*Textauszug*:
+===+

■ III. Wahl: Elfmal täglich
Was läuft eigentlich in den Dritten Programmen zwischen 14 und 17 Uhr? Zum Beispiel:
Die „Abendschau“, jeden Tag ab 10.30 Uhr, B 1
Nörgler kann man mit Verweis auf den grundseriösen SFB in die Pause schicken. Schließlich läutet der schon morgens um halb elf den Feierabend ein. Da wird im SFB-Lokalsender B 1 die erste „Abendschau“ gesendet. Zwischen 15 und 17 Uhr läuft sie gleich dreimal, dann ist auch der letzte Berliner überredet: rin in die Pantoffeln!

+===+

*Bereitgestellte Datensätze*:

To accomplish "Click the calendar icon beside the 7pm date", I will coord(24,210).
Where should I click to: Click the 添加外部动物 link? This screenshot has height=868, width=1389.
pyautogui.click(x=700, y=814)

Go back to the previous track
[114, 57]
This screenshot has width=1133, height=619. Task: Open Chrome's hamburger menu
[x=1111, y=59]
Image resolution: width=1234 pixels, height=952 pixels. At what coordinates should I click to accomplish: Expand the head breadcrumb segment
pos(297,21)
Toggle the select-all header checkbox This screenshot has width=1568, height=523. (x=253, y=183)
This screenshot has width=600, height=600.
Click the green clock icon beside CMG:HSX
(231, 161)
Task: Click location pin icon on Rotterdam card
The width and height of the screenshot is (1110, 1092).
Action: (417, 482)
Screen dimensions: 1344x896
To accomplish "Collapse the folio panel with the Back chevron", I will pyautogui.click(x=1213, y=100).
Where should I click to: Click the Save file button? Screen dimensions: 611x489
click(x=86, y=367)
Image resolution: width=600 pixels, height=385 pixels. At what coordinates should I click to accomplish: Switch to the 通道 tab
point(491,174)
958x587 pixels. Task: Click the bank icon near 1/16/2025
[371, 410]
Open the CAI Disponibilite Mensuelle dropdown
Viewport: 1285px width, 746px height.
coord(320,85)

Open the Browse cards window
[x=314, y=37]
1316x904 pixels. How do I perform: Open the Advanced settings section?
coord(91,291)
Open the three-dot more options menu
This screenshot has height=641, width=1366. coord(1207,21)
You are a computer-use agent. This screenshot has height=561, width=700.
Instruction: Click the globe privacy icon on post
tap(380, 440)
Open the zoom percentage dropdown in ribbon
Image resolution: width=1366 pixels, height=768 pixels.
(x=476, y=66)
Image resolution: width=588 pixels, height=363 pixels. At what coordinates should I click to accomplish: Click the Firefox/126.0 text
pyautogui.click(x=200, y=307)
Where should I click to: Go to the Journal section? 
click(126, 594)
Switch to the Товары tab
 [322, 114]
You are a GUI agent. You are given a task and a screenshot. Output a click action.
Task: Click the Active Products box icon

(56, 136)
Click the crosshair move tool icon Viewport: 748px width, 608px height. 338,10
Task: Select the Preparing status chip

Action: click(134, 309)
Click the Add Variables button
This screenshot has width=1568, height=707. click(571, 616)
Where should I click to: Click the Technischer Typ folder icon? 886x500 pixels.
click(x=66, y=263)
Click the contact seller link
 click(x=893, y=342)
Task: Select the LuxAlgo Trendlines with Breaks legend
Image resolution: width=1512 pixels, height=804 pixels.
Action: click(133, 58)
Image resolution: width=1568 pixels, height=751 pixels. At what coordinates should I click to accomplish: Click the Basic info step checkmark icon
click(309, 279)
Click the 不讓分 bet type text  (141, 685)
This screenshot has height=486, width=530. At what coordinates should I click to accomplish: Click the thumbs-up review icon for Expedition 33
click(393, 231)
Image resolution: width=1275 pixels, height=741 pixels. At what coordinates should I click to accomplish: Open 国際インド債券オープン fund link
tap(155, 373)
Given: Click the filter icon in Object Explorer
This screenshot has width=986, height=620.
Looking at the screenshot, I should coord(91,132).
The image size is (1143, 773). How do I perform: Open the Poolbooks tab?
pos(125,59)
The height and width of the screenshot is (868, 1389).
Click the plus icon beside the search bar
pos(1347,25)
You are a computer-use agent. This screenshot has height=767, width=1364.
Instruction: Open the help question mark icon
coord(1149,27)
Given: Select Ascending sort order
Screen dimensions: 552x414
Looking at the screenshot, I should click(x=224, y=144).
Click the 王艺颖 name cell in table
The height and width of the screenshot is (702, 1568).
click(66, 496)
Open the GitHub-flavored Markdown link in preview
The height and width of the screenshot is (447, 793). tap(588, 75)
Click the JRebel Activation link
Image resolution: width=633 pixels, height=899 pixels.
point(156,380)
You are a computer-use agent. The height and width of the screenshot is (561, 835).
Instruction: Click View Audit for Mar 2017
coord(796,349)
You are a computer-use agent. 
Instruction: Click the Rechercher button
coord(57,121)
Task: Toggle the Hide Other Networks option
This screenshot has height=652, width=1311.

+===+

*Auszuführende Arbeit*: Setzen Sie den Textauszug über das Nachmittagsprogramm der Dritten Programme im Anschluss an seinen letzten Satz fort.

*Antwortteil*:
Alles Strategie. Weil das SFB-Regionalprogramm gern das n-tv Berlins werden würde, setzt man seit April auf „Info-Offensive“. Damit die mit solch schweißtreibenden Tönen nicht gerade verwöhnten B-1-Zuschauer auch mitmachen, muß das staubige SFB-Flaggschiff „Abendschau“ gleich elfmal täglich in Kurzfassung ran. Die 1958 ins Leben gerufene Nachrichtensendung um 19.30 Uhr ist immerhin die meistgeguckte Deutschlands. Den wilden Wedding vermittelt ein 21jähriger, der seinen Doberman auf einen Mitmenschen gehetzt hat. „Der Hund biß das Opfer mehrfach in den Bauch. Anschließend schlug der 21jährige dem Verletzten mit einer Bierflasche ins Gesicht“, verliest eine Blonde mit hochgezogener Augenbraue die Agenturmeldung. Und das stündlich. Zum Ausgleich haben Praktikanten ein paar Blätter für den aktuellenWaldschadensbericht abgefilmt.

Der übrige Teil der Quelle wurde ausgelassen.